Luke also recounts this incident because it foreshadows a much darker time in Mary’s life: 20 years later, at another Passover, she spent three frantic days before going to look for the body of her crucified son. That story, however, ends not in the temple but at the entrance of the tomb, where she is told by an angel, “why look among the dead for someone who is alive?” The joy of Christmas points directly to the sorrow of Good Friday. The humility of the Incarnation was the foundation for the greater humility which Jesus showed in accepting the cross. But it also points to the resurrection, the sure sign of the love of God for his creation. The story of Mary and Joseph finding the child Jesus in the Temple should remind us that we too can find the resurrected Lord present here at this mass, on this altar. In his humility Jesus continues to be present in his Father’s house.
I want to conclude by reflecting on the first two readings. To complement the Gospel on the Holy Family, the readings from Sirach and from Paul’s letter to the Colossians illustrate the virtues that should shape and sustain family life. The wisdom literature of Sirach would have been implicit in how Mary and Joseph understood their roles as parents. St. Paul’s exhortation to the Church of Colossae was intended to be applied more broadly, but would have found immediate application in daily family life.

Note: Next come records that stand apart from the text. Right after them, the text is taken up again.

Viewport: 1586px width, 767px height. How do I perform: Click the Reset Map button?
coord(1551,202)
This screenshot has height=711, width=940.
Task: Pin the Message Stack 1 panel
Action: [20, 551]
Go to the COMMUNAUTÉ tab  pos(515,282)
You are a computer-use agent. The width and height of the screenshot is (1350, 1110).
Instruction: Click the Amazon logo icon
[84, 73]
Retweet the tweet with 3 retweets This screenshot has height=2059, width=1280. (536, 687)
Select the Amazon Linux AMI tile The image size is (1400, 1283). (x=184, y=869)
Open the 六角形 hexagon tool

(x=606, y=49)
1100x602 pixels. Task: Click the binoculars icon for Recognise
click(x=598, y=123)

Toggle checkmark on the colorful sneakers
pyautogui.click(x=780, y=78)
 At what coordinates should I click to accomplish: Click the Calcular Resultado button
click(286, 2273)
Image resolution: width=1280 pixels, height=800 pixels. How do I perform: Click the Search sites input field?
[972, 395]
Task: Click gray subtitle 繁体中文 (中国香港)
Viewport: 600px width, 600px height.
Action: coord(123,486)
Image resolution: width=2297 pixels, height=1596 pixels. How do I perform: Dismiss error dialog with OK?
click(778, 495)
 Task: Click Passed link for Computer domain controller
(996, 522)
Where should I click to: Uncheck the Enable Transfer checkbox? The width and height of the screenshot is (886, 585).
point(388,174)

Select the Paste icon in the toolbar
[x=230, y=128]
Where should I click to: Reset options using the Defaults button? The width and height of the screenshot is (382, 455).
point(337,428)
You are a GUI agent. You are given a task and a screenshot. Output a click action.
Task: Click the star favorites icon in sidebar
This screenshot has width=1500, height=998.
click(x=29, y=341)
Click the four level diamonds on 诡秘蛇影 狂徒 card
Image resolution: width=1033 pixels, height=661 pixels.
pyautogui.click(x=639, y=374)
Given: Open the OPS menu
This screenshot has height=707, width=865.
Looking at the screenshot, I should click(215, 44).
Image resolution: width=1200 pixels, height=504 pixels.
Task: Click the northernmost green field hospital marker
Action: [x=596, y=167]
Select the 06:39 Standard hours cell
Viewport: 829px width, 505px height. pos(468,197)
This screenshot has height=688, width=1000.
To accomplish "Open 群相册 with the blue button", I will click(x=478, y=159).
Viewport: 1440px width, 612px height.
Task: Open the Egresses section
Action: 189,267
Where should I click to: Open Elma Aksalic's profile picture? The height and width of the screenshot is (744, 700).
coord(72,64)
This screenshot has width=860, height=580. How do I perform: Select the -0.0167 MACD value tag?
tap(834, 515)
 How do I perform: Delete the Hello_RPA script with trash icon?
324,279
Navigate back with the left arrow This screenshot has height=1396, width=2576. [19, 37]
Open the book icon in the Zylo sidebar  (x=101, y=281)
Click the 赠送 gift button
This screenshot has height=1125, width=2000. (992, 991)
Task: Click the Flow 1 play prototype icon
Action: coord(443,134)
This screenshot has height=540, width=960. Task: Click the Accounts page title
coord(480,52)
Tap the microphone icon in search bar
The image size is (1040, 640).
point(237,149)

For us too, these readings are a useful guide, particularly during this hectic holiday season. As we gather with family, some of whom we may love but not particularly like, expectations and tensions can run high. It is far too easy for tempers to flare, for sharp words to be exchanged, for old fights to be revived. When this happens, we are called, as Christians, to put on Christ’s peace. We are called to make a conscious decision to be kind, gentle and humble, even though we feel quite the opposite. We are called to “put on love”: to bear with one another and forgive one another. This will not always come easily, but Paul specifically reminds us that God has shown us mercy, and we must imitate His mercy and love.
But, while we must bear with one another in the ordinary course of events, there is nothing in today’s readings, or in Scripture, that requires us to accept abuse or attacks on our dignity as children of God. It is a sad fact that domestic abuse is far too common in America, and the stress of the holidays brings it to the fore: the short tempered husband with a drinking problem; the jealous, controlling boyfriend; the spouse who lashes out physically in response to every perceived problem. There is also a temptation to to ignore it or worse, to explain it away. “It’s not so bad”; “she doesn’t mean it”; “he’ll grow out of it”; “cut him some slack, he’s going through a tough patch at work”.
If you see this happening, do not be a silent witness. Learn to recognize the signs: the bruises, the excuses. Reach out with love and “heartfelt compassion” to the victim. Help her (or him—men can also be the victims of abuse) to see that it is not supposed to be like this, and help her to get professional help, and, if necessary, to get out of an abusive relationship. This Christmas season, and throughout the year, strive, as best as you can, to make our families places of joy, mutual love and respect, as it was for the Holy Family.